# Dynamo Interconnect Env Vars & IB Capability Checklist

<!--
SPDX-FileCopyrightText: Copyright (c) 2026 NVIDIA CORPORATION & AFFILIATES. All rights reserved.
SPDX-License-Identifier: CC-BY-4.0
-->

Disaggregated serving moves KV cache between prefill and decode workers over
NIXL (which uses UCX underneath), and tensor/expert-parallel workers exchange
data over NCCL. Both ride the same fabric — InfiniBand/RoCE RDMA across nodes
and NVLink within a node. If that fabric is misconfigured, a deployment still
serves `/v1/models` but disagg is slow or wrong. The variables below decide
which transport gets used.

## NIXL / UCX (KV cache transport)

| Variable | Disagg-critical | Purpose |
|----------|:---:|---------|
| `UCX_TLS` | yes | Allowed transports. Include `rc`/IB and `cuda_ipc`/`cuda_copy` for RDMA + NVLink. If it resolves to `tcp` only, KV transfer crawls. |
| `UCX_NET_DEVICES` | yes | Pins UCX to a specific HCA/port (e.g. `mlx5_0:1`). Unset or wrong device falls back to the management NIC. |
| `UCX_IB_GPU_DIRECT_RDMA` | yes | Enables GPUDirect RDMA so the NIC DMAs straight to/from GPU memory. |
| `UCX_RNDV_SCHEME` | no | Rendezvous scheme for large messages (`put_zcopy` / `get_zcopy` / `auto`). |
| `NIXL_PLUGIN_DIR` | no | Backend plugin search path; only for non-default install layouts. |

## NCCL (collective transport)

| Variable | Disagg-critical | Purpose |
|----------|:---:|---------|
| `NCCL_IB_HCA` | yes | IB HCAs NCCL may use (e.g. `mlx5_0,mlx5_1`). |
| `NCCL_SOCKET_IFNAME` | yes | NIC for NCCL bootstrap/rendezvous (e.g. `eth0`, `ib0`). A wrong guess hangs init. |
| `NCCL_IB_DISABLE` | yes | Must be `0`/unset to use InfiniBand; `1` forces sockets. |
| `NCCL_NET_GDR_LEVEL` | no | GPUDirect RDMA aggressiveness (`SYS`/`PHB`/`PIX`). |
| `NCCL_P2P_LEVEL` | no | NVLink/PCIe peer-to-peer level for intra-node collectives. |
| `NCCL_IB_GID_INDEX` | no | GID index for RoCE/EFA fabrics; not needed on classic IB. |
| `NCCL_DEBUG` | no | Set to `INFO` to print the transport NCCL actually selected. |

## IB / GPUDirect / NVLink capability checklist

The `node` check probes these read-only; here is what each tells you:

- **`/dev/infiniband` + `ibv_devinfo -l`** — RDMA devices are exposed to the
  pod. Empty means no RDMA (often a missing device plugin or `hostNetwork`/
  resource request).
- **`ibstat` → `State: Active` / `LinkUp`** — the IB/RoCE port is actually up.
  `Down`/`Polling` means cabling, subnet manager, or fabric issues.
- **`nvidia_peermem` (or legacy `nv_peer_mem`) loaded** — GPUDirect RDMA kernel
  support; without it RDMA stages through host memory.
- **`/dev/gdrdrv`** — GDRCopy present, used for low-latency small transfers.
- **`nvidia-smi topo -m` showing `NV#`** — NVLink links between GPUs for
  intra-node KV/collective traffic; `PIX`/`PXB` rows show GPU↔NIC affinity,
  which should line up with `UCX_NET_DEVICES` / `NCCL_IB_HCA`.

## Validating NIXL reachability

Capabilities being present does not prove two workers can talk.

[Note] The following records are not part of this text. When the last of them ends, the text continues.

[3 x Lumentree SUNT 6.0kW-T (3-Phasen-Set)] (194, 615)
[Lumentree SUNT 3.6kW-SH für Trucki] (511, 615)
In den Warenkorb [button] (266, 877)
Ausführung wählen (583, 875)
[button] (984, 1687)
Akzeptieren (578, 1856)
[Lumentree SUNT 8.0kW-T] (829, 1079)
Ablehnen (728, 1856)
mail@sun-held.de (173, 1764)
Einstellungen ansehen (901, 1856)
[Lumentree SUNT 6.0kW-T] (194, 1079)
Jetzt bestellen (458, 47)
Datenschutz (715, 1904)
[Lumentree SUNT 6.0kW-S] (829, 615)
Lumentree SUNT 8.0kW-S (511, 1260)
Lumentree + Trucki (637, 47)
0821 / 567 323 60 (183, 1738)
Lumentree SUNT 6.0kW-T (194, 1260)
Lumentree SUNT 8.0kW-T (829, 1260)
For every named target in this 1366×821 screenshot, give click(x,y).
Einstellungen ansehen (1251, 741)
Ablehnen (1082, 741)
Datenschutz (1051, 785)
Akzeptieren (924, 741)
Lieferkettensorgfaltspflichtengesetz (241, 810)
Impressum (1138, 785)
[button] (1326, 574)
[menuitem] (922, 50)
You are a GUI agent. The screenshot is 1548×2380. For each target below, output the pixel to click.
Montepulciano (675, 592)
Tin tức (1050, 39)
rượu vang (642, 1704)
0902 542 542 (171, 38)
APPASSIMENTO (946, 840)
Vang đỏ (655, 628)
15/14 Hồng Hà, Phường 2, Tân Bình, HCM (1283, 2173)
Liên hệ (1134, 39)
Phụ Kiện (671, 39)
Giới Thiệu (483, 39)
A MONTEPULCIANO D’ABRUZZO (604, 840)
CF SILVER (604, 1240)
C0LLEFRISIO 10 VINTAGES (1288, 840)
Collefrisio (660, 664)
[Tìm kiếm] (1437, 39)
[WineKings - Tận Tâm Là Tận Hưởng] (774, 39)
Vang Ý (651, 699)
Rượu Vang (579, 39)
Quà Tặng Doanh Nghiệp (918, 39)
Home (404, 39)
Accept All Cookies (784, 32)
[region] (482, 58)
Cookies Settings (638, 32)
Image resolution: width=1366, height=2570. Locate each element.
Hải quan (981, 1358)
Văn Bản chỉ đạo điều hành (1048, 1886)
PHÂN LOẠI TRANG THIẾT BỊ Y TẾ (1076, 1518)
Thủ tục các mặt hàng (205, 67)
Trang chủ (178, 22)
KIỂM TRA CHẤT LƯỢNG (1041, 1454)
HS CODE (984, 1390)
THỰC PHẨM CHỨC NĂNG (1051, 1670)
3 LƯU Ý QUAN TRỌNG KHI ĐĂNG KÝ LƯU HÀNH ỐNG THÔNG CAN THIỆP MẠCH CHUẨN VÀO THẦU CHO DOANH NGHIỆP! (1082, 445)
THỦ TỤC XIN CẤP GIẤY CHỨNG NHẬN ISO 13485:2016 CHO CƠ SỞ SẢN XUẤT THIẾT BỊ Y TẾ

To actually
exercise the path, run a pairwise transfer between a prefill pod and a decode
pod (different nodes for the RDMA path, same node for NVLink) using the NIXL
test/bench tooling shipped in the worker image, e.g.:

```bash
# in the worker image; exact binary/flags depend on the NIXL build
kubectl exec -n "${NAMESPACE}" <prefill-pod> -- nixlbench --help
```

If the transfer fails or silently uses TCP, fix the env vars and capabilities
above before trusting any disagg result. Set `NCCL_DEBUG=INFO` and inspect UCX
logs to confirm the selected transport.